Книга: Сестра сна
Назад: Эльзбет и весна
Дальше: Свет и надежда

Женщина в лунном свете

Он был добрым учителем. Вскоре дети почти что с нежностью стали искать его расположения, хотя и не могли до конца преодолеть страха перед его желтыми глазами. Редко кто из учеников осмеливался посмотреть ему в глаза. Он каждый раз пел с ними, учил понимать музыкальные образы, играл им на органе, толковал Священное Писание как своего рода сказку и настойчиво внушал, что душа дана не только человеку, по и всякому живому созданию, цветку или камню. Когда дети уставали, он выводил их из полудремоты с помощью игры: он говорил голосом кого-нибудь из жителей Эшберга, а ученики угадывали, чьим именно. Если ученик не мог расплатиться натуральным взносом за неделю, потому что семья голодала, Элиас не швырял его на пол, а тайком брал яйца, хлеб и сыр, принесенные другими, и отдавал все это малышу перед дорогой домой.
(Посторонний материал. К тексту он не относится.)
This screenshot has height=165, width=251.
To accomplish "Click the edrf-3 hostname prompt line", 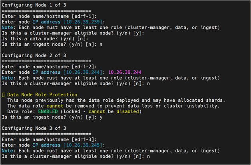I will 49,139.
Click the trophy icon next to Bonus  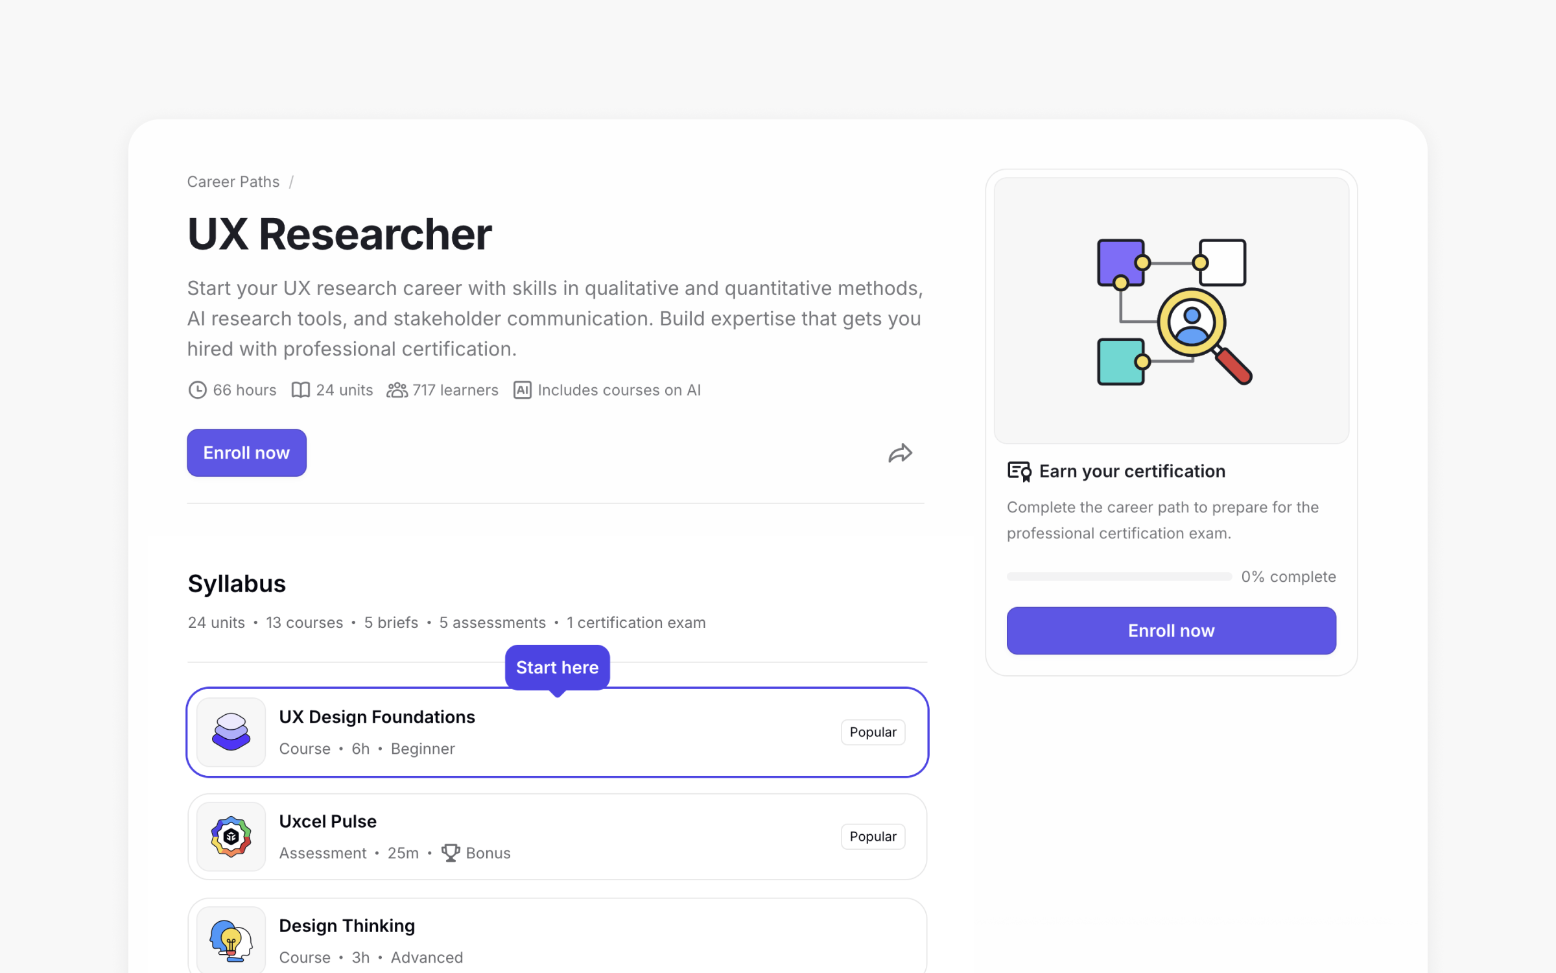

Если зимой кто-то приходил без так называемого школьного полена, Элиас не бранил ученика: он видел, что на маленьких ножках нет даже чулок. Он очень внимательно присматривался к каждому в надежде открыть музыкальный талант. Он находил таких, над голосами которых стоило работать. Только вот музыканта не мог найти. Если, конечно, не считать Филиппа, который всегда был с ним. Но талант, дарованный идиоту, обречен на угасание.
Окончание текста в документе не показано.